My day (Kwazi) began at 2am as I was awaken by my stomach and the well expected Delhi Belly, I now can truly say that I’ve been to India. And it seemed as though I wasn’t the only one who had thee complications as I found out that 5 other students had the same complications.
Unlike Kwazi, I (Abby) awoke at 4:45 AM stomach pain free, and ready to start the day. Although I empathized with those who were sick, I was very very happy that I wasn’t. We headed to the train station in Udiapur, and then departed to Pushkar, the next destination on our journey. I did get to see some of the beautiful orange sunrise, but mostly I slept. I’m not a morning person.
Nonetheless, we all got up at 5am to drive to the train station; we would leave Udaipur and make our way to Ajmer and then Pushkar. On the train we got the chance to witness the sunrise. Most of us enjoyed this train experience. Instead of sitting in our seats in the coach, some of us decided to take an adventurous leap and open the coach doors and watch the sunrise.
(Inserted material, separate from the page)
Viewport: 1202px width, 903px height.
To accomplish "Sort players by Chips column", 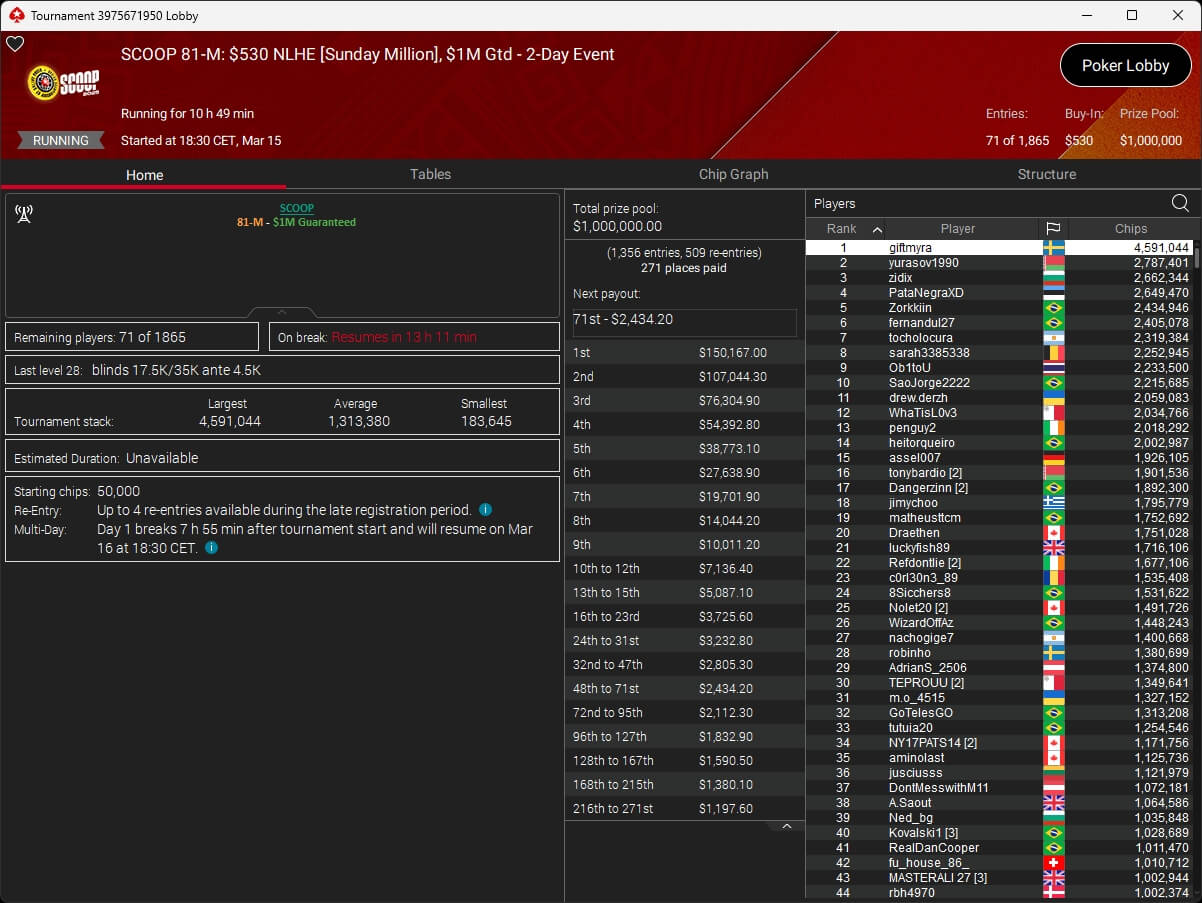I will pos(1130,229).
What began as merely an attempt to watch the sunrise resulted in a 2 hour chill session as we enjoyed the scenery, the sound of the train on the tracks, and the wind in our faces.
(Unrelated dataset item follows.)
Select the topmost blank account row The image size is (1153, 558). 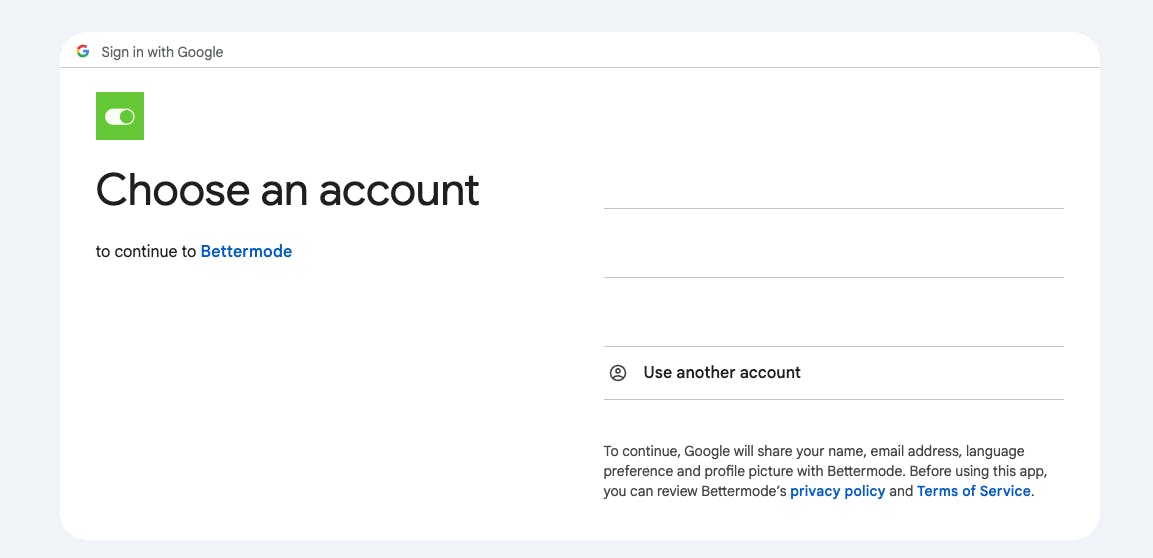[x=833, y=175]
Once we arrived in Ajmer we took cars into Pushkar. The hotel where we stayed resembled a white palace and had paintings of Hindu stories across its walls and to our delight the hotel had pool. We had lunch at the hotel and then anxiously waited for the camel rides. We all got the chance to pick our camel that we would take up the sand dunes. The camel guide showed us how to get on the camels, and once we were on the camels we felt as though we were on top of the world. My camel’s name was Krishna, and here friends were Obama, Lucky and Roman. Krishna was very friendly and gentle, and so the guide entrusted me with the reins.
Once we arrived into Pushkar, we embarked on a nauseating journey up the mountain to our hotel. Upon arrival we realized that we are staying at a traditional Indian palace, and our mouths dropped when we walked in. The ceilings were extremely high, and Hindu stories were painted as murals on the walls. After eating lunch we had some time to relax by the pool, and then headed off to camel riding!
Camel riding was unlike any experience I had previously had, even elephant riding. I was unaware of how big camels were, and mounting the camel was an experience in itself. Once we were on our way we got to see much of the Pushkar desert and country side. After our ride we arrived in a very sandy desert, where we got to witness traditional Indian music while drinking delicious Chai and watching the sunset. It was a surreal experience.